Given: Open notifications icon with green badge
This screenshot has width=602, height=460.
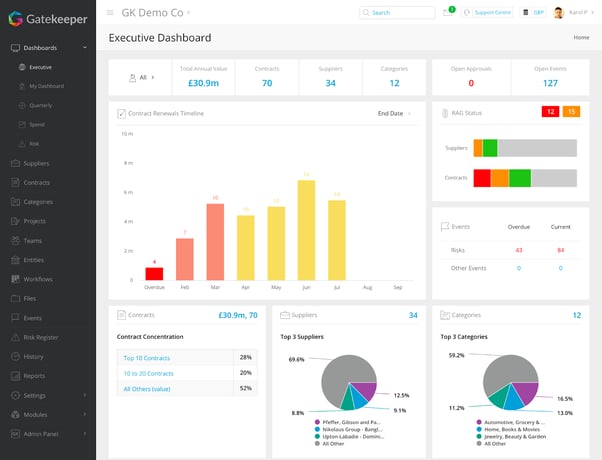Looking at the screenshot, I should [447, 13].
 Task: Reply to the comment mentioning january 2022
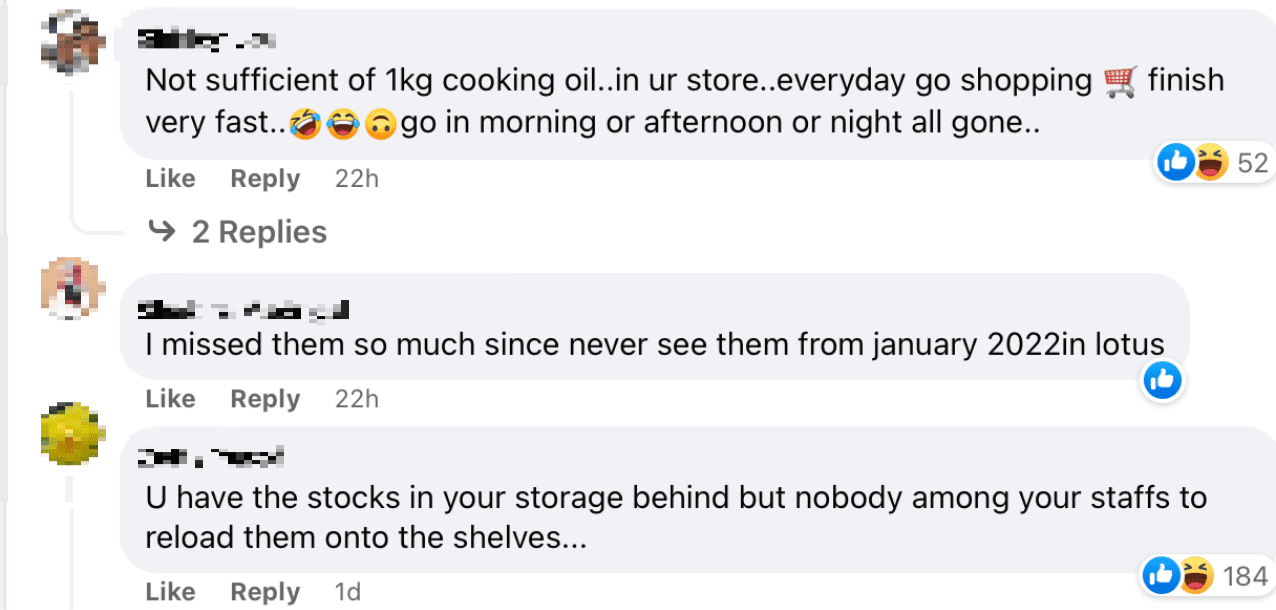(x=264, y=398)
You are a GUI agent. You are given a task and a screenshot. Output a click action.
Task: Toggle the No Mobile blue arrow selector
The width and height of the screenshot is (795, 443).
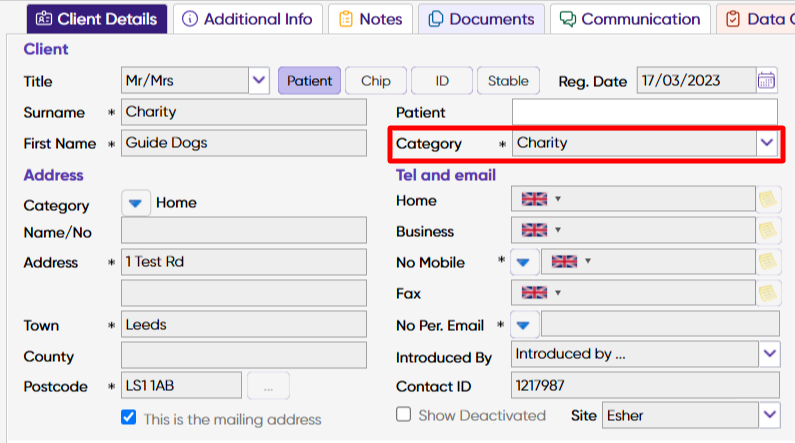524,262
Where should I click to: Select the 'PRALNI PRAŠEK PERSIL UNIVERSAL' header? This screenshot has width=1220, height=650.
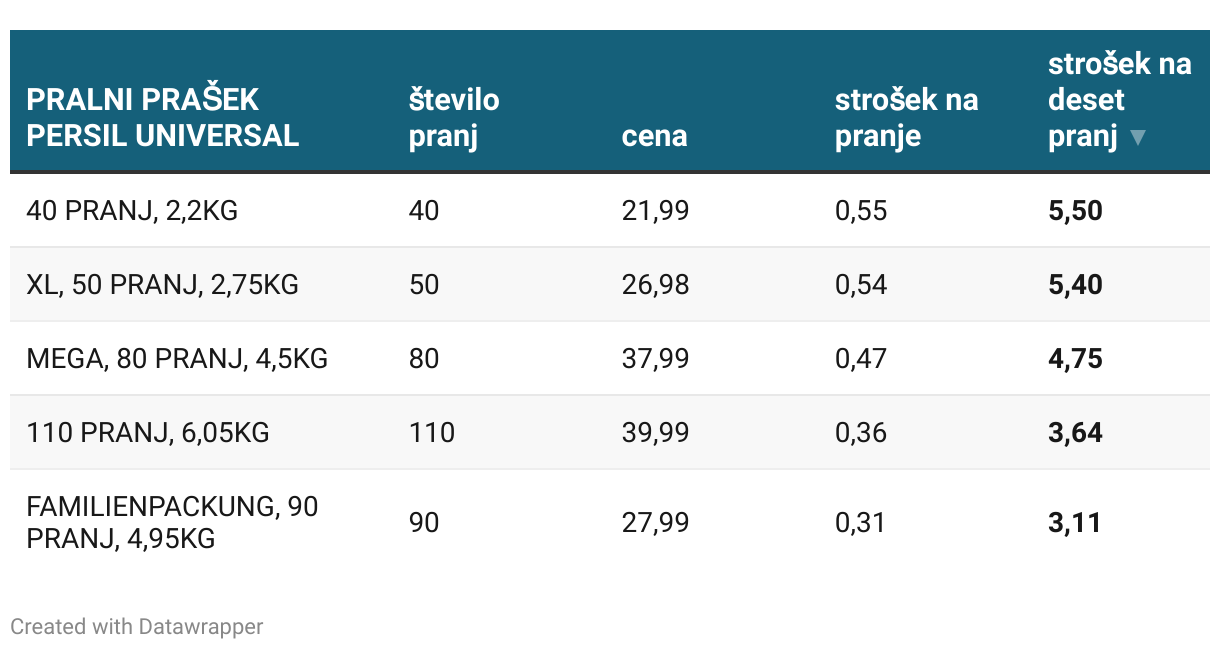[163, 118]
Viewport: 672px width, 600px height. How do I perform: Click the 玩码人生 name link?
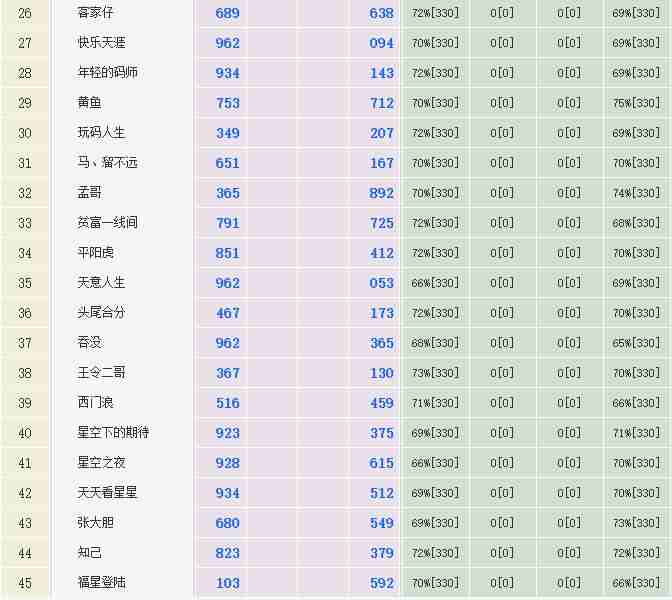click(101, 133)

EXERCISE DIRECTIONS: Print, without pictures, exactly the lines from the one containing "Task: Reply to" through the final line of the records above.

SOLUTION FOR THIS TASK:
 Task: Reply to the comment mentioning january 2022
(x=264, y=398)
You are a GUI agent. You are given a task and a screenshot. Output a click action.
Task: Toggle the No Mobile blue arrow selector
The width and height of the screenshot is (795, 443).
524,262
Where should I click to: Select the 'PRALNI PRAŠEK PERSIL UNIVERSAL' header? This screenshot has width=1220, height=650.
[163, 118]
Viewport: 672px width, 600px height. How do I perform: Click the 玩码人生 name link?
click(101, 133)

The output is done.